(Extracted information Opens)
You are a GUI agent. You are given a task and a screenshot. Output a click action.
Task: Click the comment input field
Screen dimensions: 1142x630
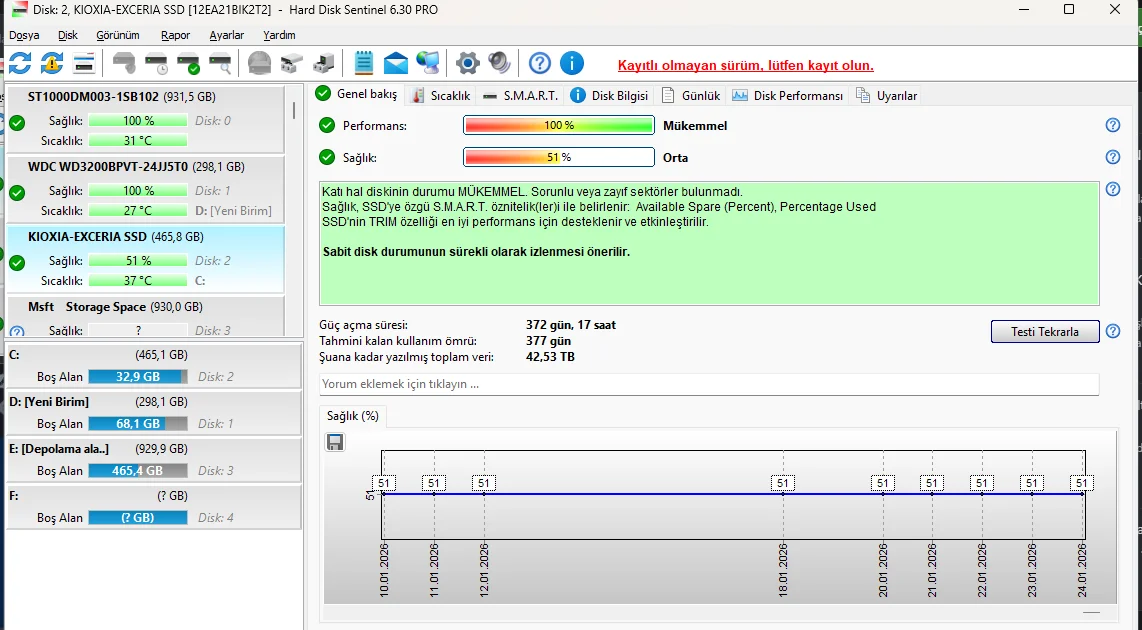[x=708, y=384]
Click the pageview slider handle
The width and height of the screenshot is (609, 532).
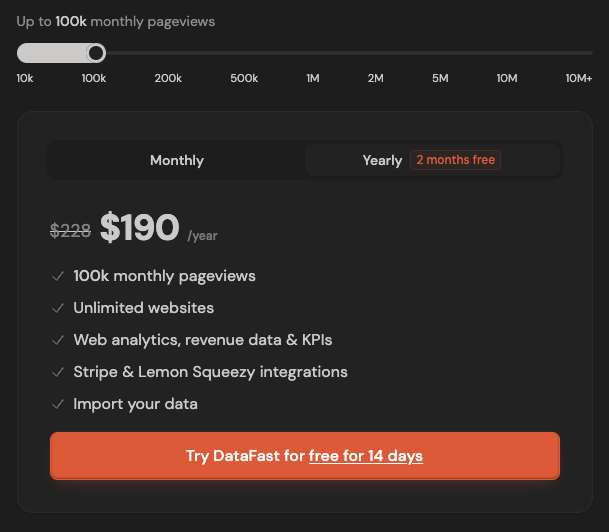point(96,53)
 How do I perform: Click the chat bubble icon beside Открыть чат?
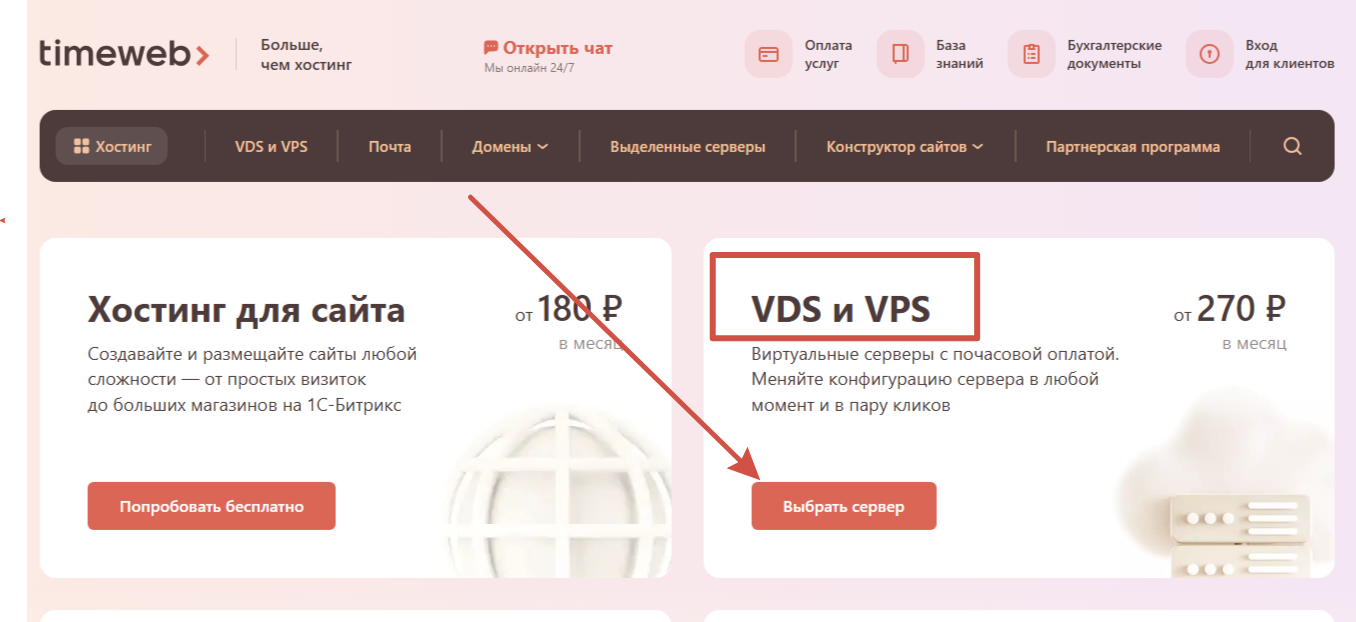491,47
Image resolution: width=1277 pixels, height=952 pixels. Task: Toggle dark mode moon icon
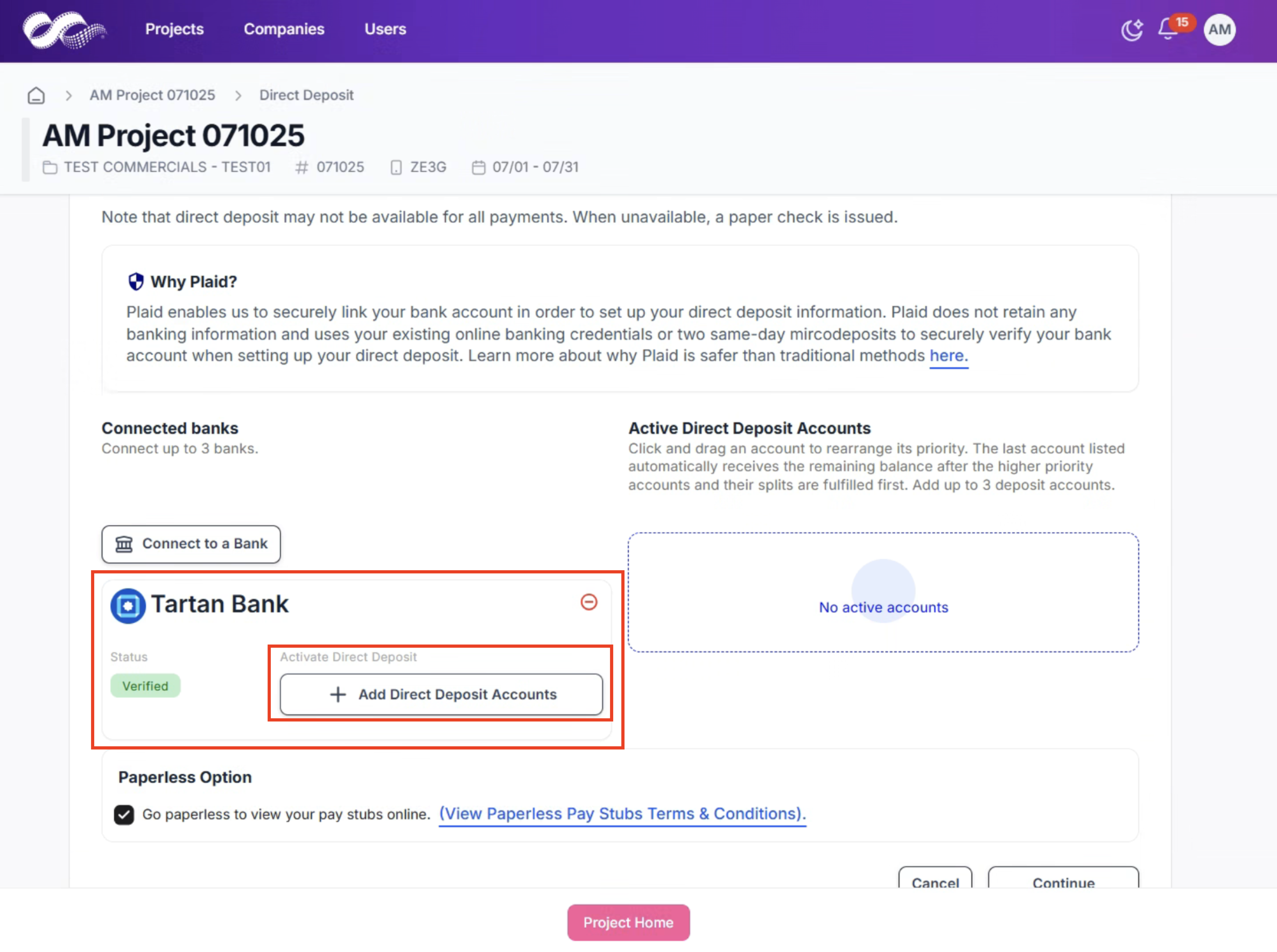coord(1132,30)
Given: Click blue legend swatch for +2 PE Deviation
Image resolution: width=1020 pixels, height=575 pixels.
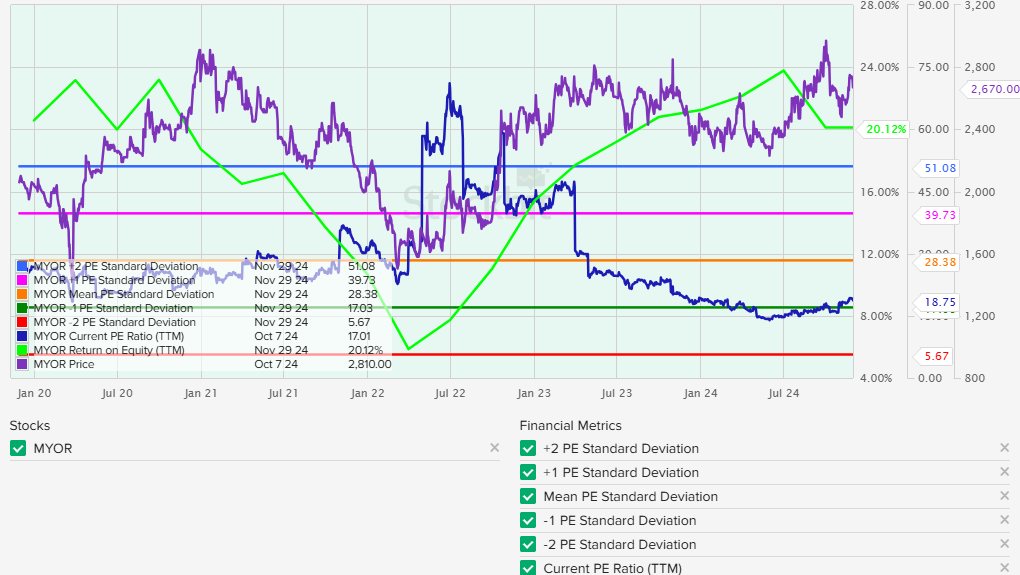Looking at the screenshot, I should coord(23,266).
(Extracted information Closes)
## [Work request]
Repeat exactly the lines in the entries from the one containing "Click the pageview slider handle" to the final line, inclusive, and nothing beyond them; skip pictures.

## [Output of the exercise]
Click the pageview slider handle
The width and height of the screenshot is (609, 532).
point(96,53)
 How do I perform: Click the chat bubble icon beside Открыть чат?
491,47
Image resolution: width=1277 pixels, height=952 pixels. Task: Toggle dark mode moon icon
coord(1132,30)
Given: Click blue legend swatch for +2 PE Deviation
Image resolution: width=1020 pixels, height=575 pixels.
Looking at the screenshot, I should coord(23,266).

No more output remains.